The more things change, the more they stay the same. I was recently approached by a marketing firm who promised to increase activity on our website. I usually ignore such calls, but for some reason I agreed to hear them out.
They suggested that if we wanted to increase traffic to our website, then we needed to produce more articles than we are currently publishing. They had an AI tool that would write articles for us so we could spend our time “wining and dining” with prospective clients. Obviously the gentleman I was speaking with believed in stereotypes and spent no time actually getting to know us, but that didn’t really matter.
At that point I knew the conversation didn’t need to go any further. If he actually spent five minutes on our website, he would have known have no intention of ever using AI to create content for our clients. We often hear that our clients appreciate our Insights and Perspectives. They like that we are willing to tell them exactly what we think on a subject, even if they disagree. They especially like that we communicate like humans, with stories and anecdotes that teach lessons. According to Google research, the two most popular searches that lead some to our website are, “Did Henry Ford invent the automobile?” and, “How many Tootsie Rolls are too many?” Any functioning AI could have answered those questions, but could it have understood that Henry Ford’s story demonstrates the function of capitalism that leads to innovation and not invention? I don’t even need to ask if AI would teach the economic law of diminishing marginal utility by revealing a traumatic childhood memory that has led to me not being able to even think about Tootsie Rolls without gagging since I was 10 years old.

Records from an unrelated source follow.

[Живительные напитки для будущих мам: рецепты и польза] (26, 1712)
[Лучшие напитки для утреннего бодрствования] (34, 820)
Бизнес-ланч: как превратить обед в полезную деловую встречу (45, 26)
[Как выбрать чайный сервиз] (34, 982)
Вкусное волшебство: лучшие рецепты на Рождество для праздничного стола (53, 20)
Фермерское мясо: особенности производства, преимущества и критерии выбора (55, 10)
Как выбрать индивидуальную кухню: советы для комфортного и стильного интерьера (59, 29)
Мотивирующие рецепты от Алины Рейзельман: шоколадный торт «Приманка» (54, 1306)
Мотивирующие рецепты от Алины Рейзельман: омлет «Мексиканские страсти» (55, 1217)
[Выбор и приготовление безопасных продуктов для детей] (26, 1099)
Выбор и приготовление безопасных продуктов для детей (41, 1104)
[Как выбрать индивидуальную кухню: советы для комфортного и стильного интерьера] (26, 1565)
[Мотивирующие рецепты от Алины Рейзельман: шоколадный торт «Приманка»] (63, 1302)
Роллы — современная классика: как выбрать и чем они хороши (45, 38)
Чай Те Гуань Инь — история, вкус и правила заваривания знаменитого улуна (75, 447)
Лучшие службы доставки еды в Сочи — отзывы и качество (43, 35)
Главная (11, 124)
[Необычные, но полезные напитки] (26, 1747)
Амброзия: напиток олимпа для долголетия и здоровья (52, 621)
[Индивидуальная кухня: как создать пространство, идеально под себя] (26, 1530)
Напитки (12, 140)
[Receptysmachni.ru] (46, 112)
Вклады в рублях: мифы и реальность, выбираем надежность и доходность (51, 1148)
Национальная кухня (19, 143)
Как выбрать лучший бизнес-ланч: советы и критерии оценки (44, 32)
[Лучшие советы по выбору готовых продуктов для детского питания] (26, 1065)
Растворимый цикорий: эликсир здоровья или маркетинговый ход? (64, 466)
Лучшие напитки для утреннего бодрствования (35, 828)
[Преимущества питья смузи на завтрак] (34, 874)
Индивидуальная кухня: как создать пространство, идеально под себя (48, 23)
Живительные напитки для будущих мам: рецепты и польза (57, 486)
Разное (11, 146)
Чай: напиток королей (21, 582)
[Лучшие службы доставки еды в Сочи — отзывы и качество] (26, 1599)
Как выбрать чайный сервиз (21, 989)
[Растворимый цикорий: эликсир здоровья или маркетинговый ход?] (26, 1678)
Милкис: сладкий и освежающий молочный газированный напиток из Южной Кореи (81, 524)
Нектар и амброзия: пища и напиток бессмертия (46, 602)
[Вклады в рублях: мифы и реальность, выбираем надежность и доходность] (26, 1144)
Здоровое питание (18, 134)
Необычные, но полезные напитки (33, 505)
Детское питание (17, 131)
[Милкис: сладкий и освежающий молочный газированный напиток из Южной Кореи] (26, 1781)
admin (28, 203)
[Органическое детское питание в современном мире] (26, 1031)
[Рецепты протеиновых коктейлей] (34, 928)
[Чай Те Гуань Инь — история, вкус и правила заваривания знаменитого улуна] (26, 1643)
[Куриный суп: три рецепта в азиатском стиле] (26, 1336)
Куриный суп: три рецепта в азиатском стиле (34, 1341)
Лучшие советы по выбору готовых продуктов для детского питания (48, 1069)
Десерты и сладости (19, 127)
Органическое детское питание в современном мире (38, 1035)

However, I was curious. What would the AI bring back? We chose a subject from a list – Trump’s tax cuts – and the marketing firm gentleman clicked a button. A few minutes later he emailed me a complete article ready to send out to you, our clients and friends. It was complete garbage. To the extent it proved any insight at all, it ranged from translating plain English to plain English (“A tax cut is when the government cuts taxes.”) to politicized nonsense (which doesn’t even deserve repeating). Evidently this particular AI was “trained” on social media posts of the extreme left. It could have been just as bad if it had been the opposite, but in this specific case the AI in question was under the influence of communist propaganda. I want to be clear: these were not the arguments of left-leaning economists; that might have created a one-sided piece, but at least it would have had substance. No, this was the stuff one sees in the comments section, if he is dumb enough to look.

At first I thought this was just incompetence, but then I realized it was indeed what the AI was trying to do. The marketing firm promised more clicks on our site. Substance doesn’t lead to clicks; radical statements lead to clicks. This AI wasn’t trying to actually educate someone on tax policy, it was trying to write an article that would generate clicks. If that is the goal, then the crazier the better.
Heidi Mitchell of The Wall Street Journal wrote an interesting article on June 25, “That Chatbot May Just Be Telling You What You Want to Hear.” It turns out that AI is like all technology that came before in the sense of garbage in, garbage out. To the extent that it is more human than technology of the past, it might be so in the not-so-good way of it being human nature to not tell the boss anything the boss doesn’t want to hear.
Will AI take all of our jobs? I think not. It will be a great tool, like the technology that came before, but the need for human judgement is still there. Meanwhile, rest assured that no content from us will be AI-generated, and we won’t be publishing for clicks. We need more substance in our world, and that still comes from the human experience. At least that is my perspective.